Soaring on Invisible Wings Through The Magical World of Art

Zhao Kailin

One of the most important and critically acclaimed Chinese masters of contemporary realism working today, painter Zhao Kailin was born in 1961 in Bengbu in southeast China.

Zhao Kailin felt, even as a young child, that he wanted to be an artist. "By the age of eight, I knew I wanted to be a painter," Zhao relates. "It was my second grade teacher in elementary school who taught me basic painting skills and encouraged and challenged me. Most important, she taught me how to soar with imaginary wings through the secret world of art." Under her tutelage, Zhao's painting abilities matured, so much so that his work began appearing in children's juried art exhibitions in Bengbu.

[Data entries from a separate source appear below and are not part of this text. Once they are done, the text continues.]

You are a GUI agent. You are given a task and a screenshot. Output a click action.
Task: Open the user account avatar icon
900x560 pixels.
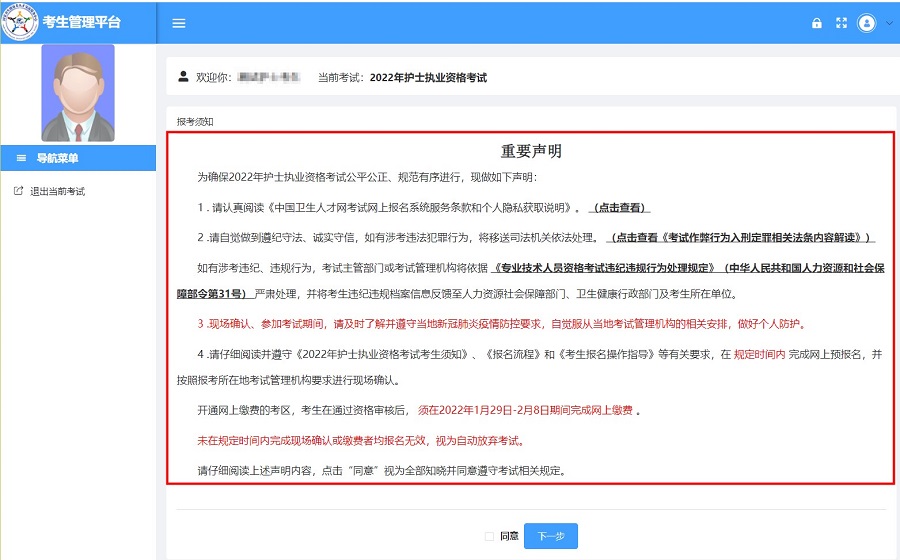point(866,23)
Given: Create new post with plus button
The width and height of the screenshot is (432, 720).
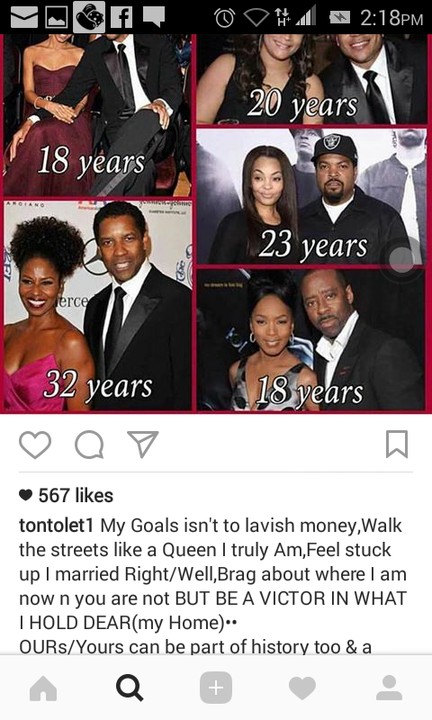Looking at the screenshot, I should click(216, 688).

In 1988, Zhao Kailin was accepted for graduate studies at the prestigious oil painting department of Beijing's Central Academy of Fine Arts, China's most illustrious and rigorous fine arts institution. "From 1988 to 1990, I studied there and learned traditional western-style oil painting," states Zhao. "It was the most important period of art studies in my life."

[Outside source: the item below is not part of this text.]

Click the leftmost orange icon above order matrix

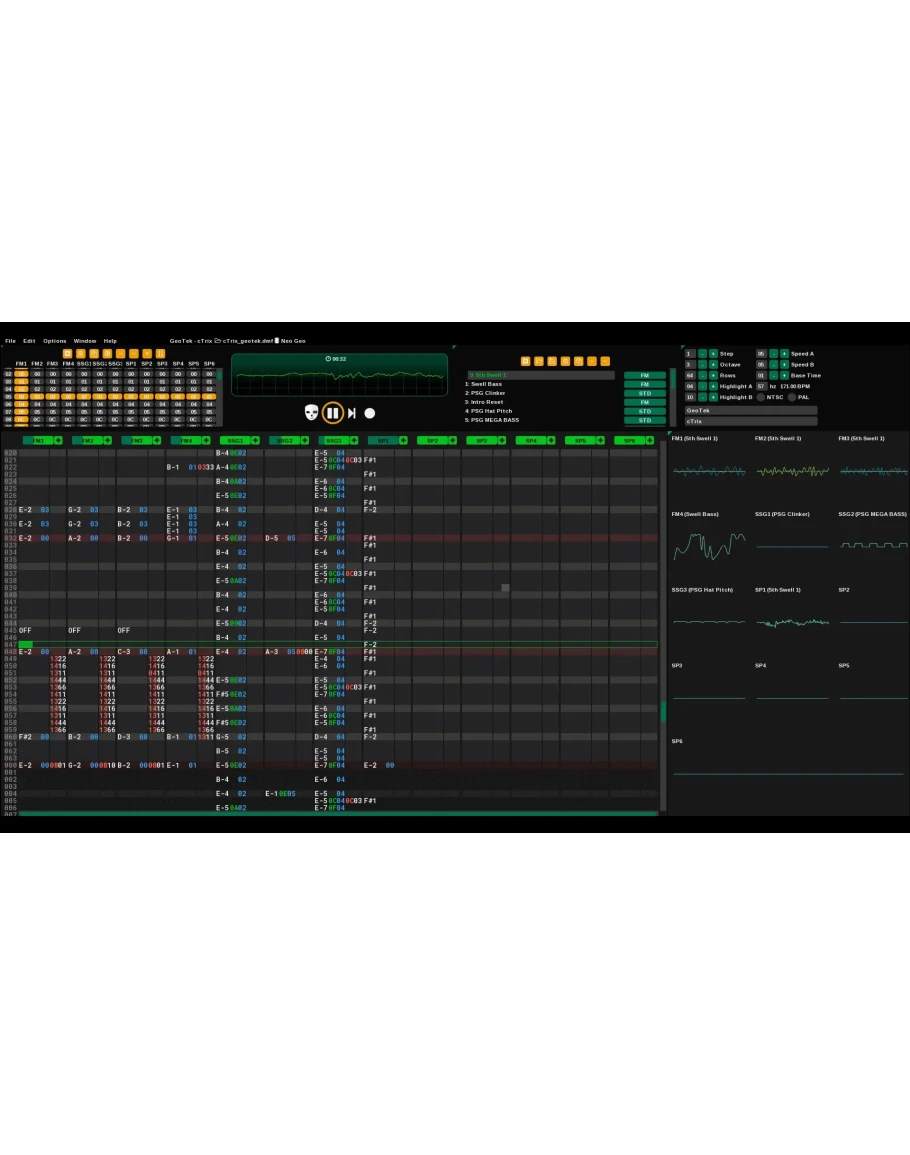(x=68, y=353)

During this period of intensive training, Zhao was exposed to the galvanizing portraits of Dutch Renaissance master Rembrandt Harmenszoon van Rijn (1606-1669) and was immediately taken with the work's luxuriant brushwork, jewel-like color and commanding manipulation of light and shadow inspired by Italian Renaissance painter Carravagio (1573-1610). It was during this same time that Zhao also became enamoured of the elegantly voluptuous society portraiture of American painter John Singer Sargent (1856-1925). Sargent's Madame X (1884), a full-figure portrait of a mysterious porcelain-skinned woman dressed in a long black dress that scandalized Paris's Salon of 1884, most certainly has left its silky mark on many of Zhao Kailin's portrait paintings.

More recently, Zhao's work has concentrated on depicting beautiful, introspective young women, most of whom are Asian and dressed in traditional Chinese attire. Several of the latest pieces feature females with musical instruments. These paintings capture the essential aura of young women suspended between the innocence of childhood and the smoldering sexuality of womanhood, evoking a sense of longing, dreams and desire.

"Every painting I do involves personal stories and memories," Zhao explains. "I am always striving to communicate not only the beauty and unspoken personal narratives of these women, but also the inherent beauty of Chinese culture and life."

Zhao Kailin's work has been shown in numerous solo and group exhibitions throughout Asia, Europe and the U.S. and is a part of notable public and private art collections. Winner of a number of awards for his work, and has been an influential mentor to a number of other painters currently represented exclusively by Contemporary Chinese Fine Art in Laguna Beach, California.